Nell’anno in cui muoiono tutti, ma proprio tutti, cosa dobbiamo dire ancora, a parte che ormai ci arriviamo preparati. Il Novecento ha fabbricato, in due-tre decenni, tutte le icone pop (pardon) che ci portiamo fino ad oggi, e che questo nuovo secolo inutile uccide una alla volta. Poi però muore Brigitte Bardot, e puoi mica stare zitto.
“Non è Dio che ha creato gli uomini, sono gli uomini ad aver creato Dio”, dice Fritz Lang nel Disprezzo di Godard. E Dio creò la donna è il titolo francese del film di Roger Vadim che ha creato BB (da noi Piace a troppi: per una volta non so chi vince la gara di sessismo, però che titoli bellissimi entrambi). Il cinema creò BB, bambola Sixties che non assomigliava a nessun’altra. Non alle bombe americane alla Marilyn, disegnate come un fumetto ma schiacciate dallo sguardo altrui; non le maggiorate italiane, prorompenti ma castigate dai costumi local. BB, in fin dei conti, si è creata da sola.

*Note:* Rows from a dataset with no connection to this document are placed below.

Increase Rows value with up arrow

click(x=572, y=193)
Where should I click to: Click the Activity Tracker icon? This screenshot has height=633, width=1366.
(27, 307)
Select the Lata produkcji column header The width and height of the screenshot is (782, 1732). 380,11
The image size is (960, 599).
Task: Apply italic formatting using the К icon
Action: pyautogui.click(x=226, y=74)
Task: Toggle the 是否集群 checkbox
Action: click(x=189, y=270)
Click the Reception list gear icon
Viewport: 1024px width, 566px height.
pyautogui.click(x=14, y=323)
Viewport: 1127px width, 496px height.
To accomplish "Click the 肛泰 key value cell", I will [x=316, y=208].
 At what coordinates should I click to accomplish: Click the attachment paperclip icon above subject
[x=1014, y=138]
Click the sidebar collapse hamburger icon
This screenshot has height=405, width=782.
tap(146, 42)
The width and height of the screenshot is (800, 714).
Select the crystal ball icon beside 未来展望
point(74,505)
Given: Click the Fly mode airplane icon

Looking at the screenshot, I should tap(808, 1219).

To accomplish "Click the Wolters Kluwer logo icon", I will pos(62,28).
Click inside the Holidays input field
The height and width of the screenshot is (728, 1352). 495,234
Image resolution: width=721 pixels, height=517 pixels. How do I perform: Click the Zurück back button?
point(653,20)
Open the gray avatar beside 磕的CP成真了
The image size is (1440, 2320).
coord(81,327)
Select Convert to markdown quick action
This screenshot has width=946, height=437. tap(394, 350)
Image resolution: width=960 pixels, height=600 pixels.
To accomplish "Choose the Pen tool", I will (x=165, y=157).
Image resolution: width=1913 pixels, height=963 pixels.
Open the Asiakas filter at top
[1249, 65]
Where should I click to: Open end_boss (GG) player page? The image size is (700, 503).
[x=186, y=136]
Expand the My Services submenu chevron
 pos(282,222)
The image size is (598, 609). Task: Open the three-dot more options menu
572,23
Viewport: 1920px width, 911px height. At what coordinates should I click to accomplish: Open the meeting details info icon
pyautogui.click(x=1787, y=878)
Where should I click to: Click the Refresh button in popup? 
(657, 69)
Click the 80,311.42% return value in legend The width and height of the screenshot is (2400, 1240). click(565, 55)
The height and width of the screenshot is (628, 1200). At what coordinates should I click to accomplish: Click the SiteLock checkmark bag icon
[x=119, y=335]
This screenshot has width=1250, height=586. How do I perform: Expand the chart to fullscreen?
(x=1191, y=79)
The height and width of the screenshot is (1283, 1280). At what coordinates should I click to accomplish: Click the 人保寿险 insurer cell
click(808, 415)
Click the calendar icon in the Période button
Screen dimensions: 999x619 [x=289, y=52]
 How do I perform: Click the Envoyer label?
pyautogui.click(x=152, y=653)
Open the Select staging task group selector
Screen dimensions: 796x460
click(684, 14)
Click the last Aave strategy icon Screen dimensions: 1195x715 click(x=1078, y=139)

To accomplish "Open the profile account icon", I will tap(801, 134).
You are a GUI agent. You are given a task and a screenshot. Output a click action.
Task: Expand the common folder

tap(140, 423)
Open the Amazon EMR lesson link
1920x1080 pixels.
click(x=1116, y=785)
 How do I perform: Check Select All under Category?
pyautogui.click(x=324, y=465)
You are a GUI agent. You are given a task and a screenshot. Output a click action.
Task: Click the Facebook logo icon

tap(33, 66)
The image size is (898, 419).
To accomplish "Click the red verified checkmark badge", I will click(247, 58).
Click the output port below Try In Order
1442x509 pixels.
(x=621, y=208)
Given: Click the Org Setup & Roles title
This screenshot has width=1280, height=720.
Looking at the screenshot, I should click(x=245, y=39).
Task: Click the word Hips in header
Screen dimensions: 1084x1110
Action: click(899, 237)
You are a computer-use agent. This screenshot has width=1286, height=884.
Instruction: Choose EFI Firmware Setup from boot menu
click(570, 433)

BB era la Francia e la liberazione: sessuale, culturale, politica. Piace a troppi è del ’56, ma lei sembra già un’attrice (una donna) di dieci anni dopo o poco più, quando esploderà tutto. È stata pioniera probabilmente a sua insaputa, ma consapevole del fatto che essere troppo bella poteva essere sì un’arma di seduzione, ma anche di distruzione: dell’ordine, della noia, di tutto quello che c’era prima.
Brigitte è da subito “la ragazza del peccato”, come da titolo (italiano) di un film di due anni dopo, che porta “a briglia sciolta” (idem) lo scompiglio dei bikini e dei je m’en fous, l’unica descrizione possibile per quel broncio lì che nessuna ha mai potuto imitare. Ma anche la Marianna di Francia che diventa simbolo di tutti: bellissima ma popolare, moderna ma a suo modo raggiungibile.
È “il disprezzo”, per tornare al suo unico film con Godard (il film più bello di BB?), con cui guarda tutto e tutti, facendo girare a tutti la testa e, per questo, costringendo a cambiare la morale comune, ma continuando a ridere delle piccinerie degli altri.
Ha traghettato la produzione francese dal cinéma de papa alla Nouvelle Vague, l’hanno diretta tutti o quasi – Malle, Truffaut, Clouzot, Duvivier, Autant-Lara – e spesso non nei loro film migliori; ma alla fine il cinema ha vinto in ogni caso, perché ci si ricorda solo di lei. È stata moglie e pistolera, puttana e madonna, assassina e sirena del Mississippi. Ha cantato le spiagge di Saint-Tropez e ha preso in giro il suo stesso mito con un altro mito, cioè Serge Gainsbourg. La loro Bonnie and Clyde è stata anche, indirettamente, un modo per spernacchiare l’America, che l’ha sempre corteggiata (come tutti) e a cui lei, fiera provinciale, non ha mai ceduto.
È stata amata da tutti ma, in fondo, sempre sola in mezzo ai suoi animali, in anni in cui non era di moda né l’animalismo né niente. Si faceva quel che si voleva fare e basta, mica per collezionare cuoricini. Era diventata una vecchia megera isolata e sempre bellissima, un po’ destrorsa chissà se per posa o per davvero, chiusa nel suo fortino anti-invasione tra una Maga Magò e un’Oriana Fallaci piena di rabbia e d’orgoglio. Il paradosso era che sembrava voler difendere un’idea di Francia più vecchia ancora di quella che aveva spazzato via lei coi suoi film, con sé stessa.
Era stata la presenza erotica del dopoguerra – dallo schermo a Warhol, dalle camicie annodate sull’ombelico alle paparazzate con Gigi Rizzi, a tutte le citazioni e le dediche in tutte le canzoni possibili: Bob Dylan, Baglioni, il trenino di Capodanno – e poi la grande assenza. Fatta la rivoluzione, puf!, Brigitte non c’è più. Più Garbo che Mina, o forse nessuna delle due.
Initials B.B. era il titolo dell’album di Gainsbourg dove canta anche lei. Per una a cui davvero bastavano solo le iniziali, che sarà mai la morte. Je m’en fous.